╔══

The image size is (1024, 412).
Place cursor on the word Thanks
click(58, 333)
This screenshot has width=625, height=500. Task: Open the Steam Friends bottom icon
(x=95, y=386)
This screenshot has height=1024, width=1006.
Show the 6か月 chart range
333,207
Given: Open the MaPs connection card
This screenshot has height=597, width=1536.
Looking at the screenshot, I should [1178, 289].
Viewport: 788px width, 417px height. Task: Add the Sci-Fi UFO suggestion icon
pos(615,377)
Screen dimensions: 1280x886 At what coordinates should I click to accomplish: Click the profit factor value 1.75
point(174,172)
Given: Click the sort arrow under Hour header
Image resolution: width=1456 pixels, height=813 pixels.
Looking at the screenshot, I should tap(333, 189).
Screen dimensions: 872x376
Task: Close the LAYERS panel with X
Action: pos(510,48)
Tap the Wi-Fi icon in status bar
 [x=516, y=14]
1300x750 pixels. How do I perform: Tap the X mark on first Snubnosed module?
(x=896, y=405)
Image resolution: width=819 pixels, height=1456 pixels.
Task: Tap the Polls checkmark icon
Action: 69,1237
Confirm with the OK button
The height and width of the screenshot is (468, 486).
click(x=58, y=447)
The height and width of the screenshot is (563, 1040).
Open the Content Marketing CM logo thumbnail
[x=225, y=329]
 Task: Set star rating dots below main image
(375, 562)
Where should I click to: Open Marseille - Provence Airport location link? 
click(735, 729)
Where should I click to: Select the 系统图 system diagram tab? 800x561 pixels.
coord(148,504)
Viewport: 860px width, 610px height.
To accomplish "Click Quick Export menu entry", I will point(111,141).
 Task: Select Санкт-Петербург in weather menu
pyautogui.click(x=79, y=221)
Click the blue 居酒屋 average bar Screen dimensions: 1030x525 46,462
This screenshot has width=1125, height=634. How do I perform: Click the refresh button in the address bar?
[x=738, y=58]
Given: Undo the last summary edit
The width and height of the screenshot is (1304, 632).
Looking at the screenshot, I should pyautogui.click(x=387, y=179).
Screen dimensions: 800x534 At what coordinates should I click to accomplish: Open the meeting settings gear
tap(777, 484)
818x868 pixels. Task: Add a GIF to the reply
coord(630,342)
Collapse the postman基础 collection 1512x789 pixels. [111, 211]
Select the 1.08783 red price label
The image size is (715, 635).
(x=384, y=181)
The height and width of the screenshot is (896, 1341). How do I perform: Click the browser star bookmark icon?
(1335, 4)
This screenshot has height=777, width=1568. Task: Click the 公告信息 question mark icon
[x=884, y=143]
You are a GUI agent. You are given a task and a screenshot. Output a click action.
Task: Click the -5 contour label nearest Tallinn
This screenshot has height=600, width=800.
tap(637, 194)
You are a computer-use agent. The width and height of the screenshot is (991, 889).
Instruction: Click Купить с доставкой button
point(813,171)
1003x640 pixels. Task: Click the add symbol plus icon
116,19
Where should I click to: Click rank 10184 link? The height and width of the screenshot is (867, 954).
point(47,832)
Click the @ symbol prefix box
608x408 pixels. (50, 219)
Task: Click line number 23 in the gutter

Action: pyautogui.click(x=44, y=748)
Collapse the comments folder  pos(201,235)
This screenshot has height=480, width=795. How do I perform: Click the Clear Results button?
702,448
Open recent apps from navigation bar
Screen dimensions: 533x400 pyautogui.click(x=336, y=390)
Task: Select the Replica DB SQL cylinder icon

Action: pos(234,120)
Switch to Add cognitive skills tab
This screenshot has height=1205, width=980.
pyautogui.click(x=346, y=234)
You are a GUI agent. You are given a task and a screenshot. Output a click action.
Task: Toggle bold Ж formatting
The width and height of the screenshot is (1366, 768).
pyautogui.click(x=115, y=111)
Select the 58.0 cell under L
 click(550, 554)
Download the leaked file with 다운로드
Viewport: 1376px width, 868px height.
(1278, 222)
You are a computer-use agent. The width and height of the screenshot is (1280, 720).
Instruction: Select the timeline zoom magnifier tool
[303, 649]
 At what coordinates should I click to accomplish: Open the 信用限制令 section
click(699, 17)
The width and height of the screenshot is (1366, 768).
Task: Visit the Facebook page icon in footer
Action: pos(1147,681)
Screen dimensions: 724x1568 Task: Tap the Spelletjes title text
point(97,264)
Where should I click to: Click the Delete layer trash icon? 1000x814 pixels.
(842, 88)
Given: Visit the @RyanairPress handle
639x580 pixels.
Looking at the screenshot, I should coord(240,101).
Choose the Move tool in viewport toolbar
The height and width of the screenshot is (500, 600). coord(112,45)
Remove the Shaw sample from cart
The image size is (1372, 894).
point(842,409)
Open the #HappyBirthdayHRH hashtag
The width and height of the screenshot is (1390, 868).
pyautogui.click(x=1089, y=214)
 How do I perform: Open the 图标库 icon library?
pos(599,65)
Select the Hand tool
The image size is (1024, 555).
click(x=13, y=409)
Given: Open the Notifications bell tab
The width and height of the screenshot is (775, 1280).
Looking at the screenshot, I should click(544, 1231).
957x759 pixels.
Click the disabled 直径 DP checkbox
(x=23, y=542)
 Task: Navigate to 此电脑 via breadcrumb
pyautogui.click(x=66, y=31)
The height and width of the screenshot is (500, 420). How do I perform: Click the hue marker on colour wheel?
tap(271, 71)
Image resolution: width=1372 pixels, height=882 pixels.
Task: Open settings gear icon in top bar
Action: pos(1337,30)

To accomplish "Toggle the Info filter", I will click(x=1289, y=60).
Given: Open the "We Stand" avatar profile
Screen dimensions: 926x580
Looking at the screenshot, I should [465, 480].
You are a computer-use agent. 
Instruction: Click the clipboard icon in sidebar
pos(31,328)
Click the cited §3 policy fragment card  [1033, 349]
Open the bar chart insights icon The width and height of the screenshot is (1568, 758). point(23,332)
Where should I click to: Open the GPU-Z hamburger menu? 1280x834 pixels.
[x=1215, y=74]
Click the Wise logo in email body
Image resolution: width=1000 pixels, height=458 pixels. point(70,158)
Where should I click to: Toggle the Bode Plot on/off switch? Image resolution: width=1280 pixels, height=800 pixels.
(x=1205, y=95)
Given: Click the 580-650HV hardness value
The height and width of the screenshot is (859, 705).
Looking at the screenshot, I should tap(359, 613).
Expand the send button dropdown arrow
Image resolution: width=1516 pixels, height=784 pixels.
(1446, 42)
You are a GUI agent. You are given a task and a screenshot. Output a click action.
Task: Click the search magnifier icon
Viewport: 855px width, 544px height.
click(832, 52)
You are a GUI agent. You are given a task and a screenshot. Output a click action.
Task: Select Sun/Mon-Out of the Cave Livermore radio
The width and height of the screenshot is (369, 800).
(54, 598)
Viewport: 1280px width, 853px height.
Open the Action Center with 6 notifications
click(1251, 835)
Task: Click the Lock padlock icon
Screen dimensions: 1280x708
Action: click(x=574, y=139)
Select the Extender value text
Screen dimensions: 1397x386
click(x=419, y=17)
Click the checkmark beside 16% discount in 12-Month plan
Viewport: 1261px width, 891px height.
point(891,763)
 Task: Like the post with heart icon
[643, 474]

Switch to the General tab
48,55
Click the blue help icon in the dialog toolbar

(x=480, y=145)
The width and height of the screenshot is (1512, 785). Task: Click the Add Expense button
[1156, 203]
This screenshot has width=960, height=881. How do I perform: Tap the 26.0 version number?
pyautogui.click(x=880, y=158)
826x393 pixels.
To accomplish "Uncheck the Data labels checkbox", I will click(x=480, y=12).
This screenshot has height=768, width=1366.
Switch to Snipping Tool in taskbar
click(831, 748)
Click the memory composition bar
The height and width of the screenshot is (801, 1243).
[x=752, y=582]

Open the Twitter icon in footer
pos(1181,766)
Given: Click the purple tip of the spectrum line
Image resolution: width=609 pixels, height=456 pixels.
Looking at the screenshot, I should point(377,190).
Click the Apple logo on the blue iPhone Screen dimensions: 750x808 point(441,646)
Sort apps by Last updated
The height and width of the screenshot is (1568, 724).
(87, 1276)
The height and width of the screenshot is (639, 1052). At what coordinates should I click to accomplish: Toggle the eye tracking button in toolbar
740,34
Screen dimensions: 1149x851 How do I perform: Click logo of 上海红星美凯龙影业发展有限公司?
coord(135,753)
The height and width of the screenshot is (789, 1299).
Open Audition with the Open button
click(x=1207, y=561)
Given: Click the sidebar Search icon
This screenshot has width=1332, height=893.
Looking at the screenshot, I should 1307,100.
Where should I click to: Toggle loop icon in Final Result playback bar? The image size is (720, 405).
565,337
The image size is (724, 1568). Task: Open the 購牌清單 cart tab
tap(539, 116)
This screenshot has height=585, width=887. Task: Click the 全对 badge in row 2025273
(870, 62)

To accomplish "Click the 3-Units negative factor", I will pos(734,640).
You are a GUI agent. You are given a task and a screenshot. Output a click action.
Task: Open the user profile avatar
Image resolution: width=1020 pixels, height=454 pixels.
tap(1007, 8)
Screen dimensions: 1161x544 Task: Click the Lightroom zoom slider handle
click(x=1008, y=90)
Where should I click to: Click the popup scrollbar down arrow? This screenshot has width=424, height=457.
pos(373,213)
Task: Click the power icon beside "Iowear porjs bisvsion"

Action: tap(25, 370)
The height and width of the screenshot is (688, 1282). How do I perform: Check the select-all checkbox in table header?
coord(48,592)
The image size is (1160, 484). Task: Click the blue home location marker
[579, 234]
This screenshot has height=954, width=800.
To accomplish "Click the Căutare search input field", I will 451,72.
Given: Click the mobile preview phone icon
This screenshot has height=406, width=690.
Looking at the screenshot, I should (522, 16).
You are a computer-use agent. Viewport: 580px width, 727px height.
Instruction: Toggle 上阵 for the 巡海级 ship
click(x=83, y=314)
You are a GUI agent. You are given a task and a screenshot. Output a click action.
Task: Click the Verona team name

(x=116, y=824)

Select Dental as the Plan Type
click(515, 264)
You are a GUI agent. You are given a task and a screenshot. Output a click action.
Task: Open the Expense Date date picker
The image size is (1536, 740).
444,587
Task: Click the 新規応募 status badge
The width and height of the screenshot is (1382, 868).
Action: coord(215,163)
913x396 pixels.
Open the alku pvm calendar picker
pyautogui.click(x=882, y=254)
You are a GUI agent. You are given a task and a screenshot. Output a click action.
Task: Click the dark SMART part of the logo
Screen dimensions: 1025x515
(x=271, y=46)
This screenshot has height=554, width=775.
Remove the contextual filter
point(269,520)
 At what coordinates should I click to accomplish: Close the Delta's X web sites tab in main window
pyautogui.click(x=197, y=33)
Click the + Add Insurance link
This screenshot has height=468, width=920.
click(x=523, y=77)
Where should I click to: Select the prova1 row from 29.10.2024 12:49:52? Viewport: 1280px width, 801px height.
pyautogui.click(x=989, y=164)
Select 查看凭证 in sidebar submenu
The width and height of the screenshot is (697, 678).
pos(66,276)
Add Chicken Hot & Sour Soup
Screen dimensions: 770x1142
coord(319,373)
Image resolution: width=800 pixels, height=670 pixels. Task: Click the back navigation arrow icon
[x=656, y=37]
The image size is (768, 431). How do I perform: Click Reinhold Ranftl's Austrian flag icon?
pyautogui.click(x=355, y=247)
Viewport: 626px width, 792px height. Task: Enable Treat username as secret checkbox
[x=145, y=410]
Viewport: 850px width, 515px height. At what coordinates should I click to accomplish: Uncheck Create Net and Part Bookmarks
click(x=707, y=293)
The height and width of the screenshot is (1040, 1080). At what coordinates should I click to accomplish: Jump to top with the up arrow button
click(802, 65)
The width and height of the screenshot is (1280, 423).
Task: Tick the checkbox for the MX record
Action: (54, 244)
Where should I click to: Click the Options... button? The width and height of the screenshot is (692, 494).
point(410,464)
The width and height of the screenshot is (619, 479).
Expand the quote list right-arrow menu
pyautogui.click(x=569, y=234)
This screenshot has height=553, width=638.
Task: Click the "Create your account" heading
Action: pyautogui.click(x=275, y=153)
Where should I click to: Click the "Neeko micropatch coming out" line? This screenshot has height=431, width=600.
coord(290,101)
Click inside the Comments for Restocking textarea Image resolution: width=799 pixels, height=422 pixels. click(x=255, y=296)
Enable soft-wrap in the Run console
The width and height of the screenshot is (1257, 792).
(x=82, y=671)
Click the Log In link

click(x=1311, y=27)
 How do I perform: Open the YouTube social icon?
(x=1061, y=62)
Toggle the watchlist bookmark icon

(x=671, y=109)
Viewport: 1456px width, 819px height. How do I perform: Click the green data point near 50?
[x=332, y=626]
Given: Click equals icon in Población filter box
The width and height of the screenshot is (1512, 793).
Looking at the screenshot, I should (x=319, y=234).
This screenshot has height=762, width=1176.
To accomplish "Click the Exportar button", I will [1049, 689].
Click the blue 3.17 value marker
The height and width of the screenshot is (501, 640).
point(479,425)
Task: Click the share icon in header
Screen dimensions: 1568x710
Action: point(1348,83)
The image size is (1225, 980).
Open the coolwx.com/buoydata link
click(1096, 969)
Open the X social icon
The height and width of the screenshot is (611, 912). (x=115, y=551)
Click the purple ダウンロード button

╚══

:: Exercise goal ::
A verbatim transcription is needed of the lines above, starting at the line with "This screenshot has height=1024, width=1006." and ending at the line with "Given: Undo the last summary edit", both included, and of nothing else.

:: Solution for this problem ::
This screenshot has height=1024, width=1006.
Show the 6か月 chart range
333,207
Given: Open the MaPs connection card
This screenshot has height=597, width=1536.
Looking at the screenshot, I should [1178, 289].
Viewport: 788px width, 417px height. Task: Add the Sci-Fi UFO suggestion icon
pos(615,377)
Screen dimensions: 1280x886 At what coordinates should I click to accomplish: Click the profit factor value 1.75
point(174,172)
Given: Click the sort arrow under Hour header
Image resolution: width=1456 pixels, height=813 pixels.
Looking at the screenshot, I should tap(333, 189).
Screen dimensions: 872x376
Task: Close the LAYERS panel with X
Action: pos(510,48)
Tap the Wi-Fi icon in status bar
 [x=516, y=14]
1300x750 pixels. How do I perform: Tap the X mark on first Snubnosed module?
(x=896, y=405)
Image resolution: width=819 pixels, height=1456 pixels.
Task: Tap the Polls checkmark icon
Action: 69,1237
Confirm with the OK button
The height and width of the screenshot is (468, 486).
click(x=58, y=447)
The height and width of the screenshot is (563, 1040).
Open the Content Marketing CM logo thumbnail
[x=225, y=329]
 Task: Set star rating dots below main image
(375, 562)
Where should I click to: Open Marseille - Provence Airport location link? 
click(735, 729)
Where should I click to: Select the 系统图 system diagram tab? 800x561 pixels.
coord(148,504)
Viewport: 860px width, 610px height.
To accomplish "Click Quick Export menu entry", I will point(111,141).
 Task: Select Санкт-Петербург in weather menu
pyautogui.click(x=79, y=221)
Click the blue 居酒屋 average bar Screen dimensions: 1030x525 46,462
This screenshot has width=1125, height=634. How do I perform: Click the refresh button in the address bar?
[x=738, y=58]
Given: Undo the last summary edit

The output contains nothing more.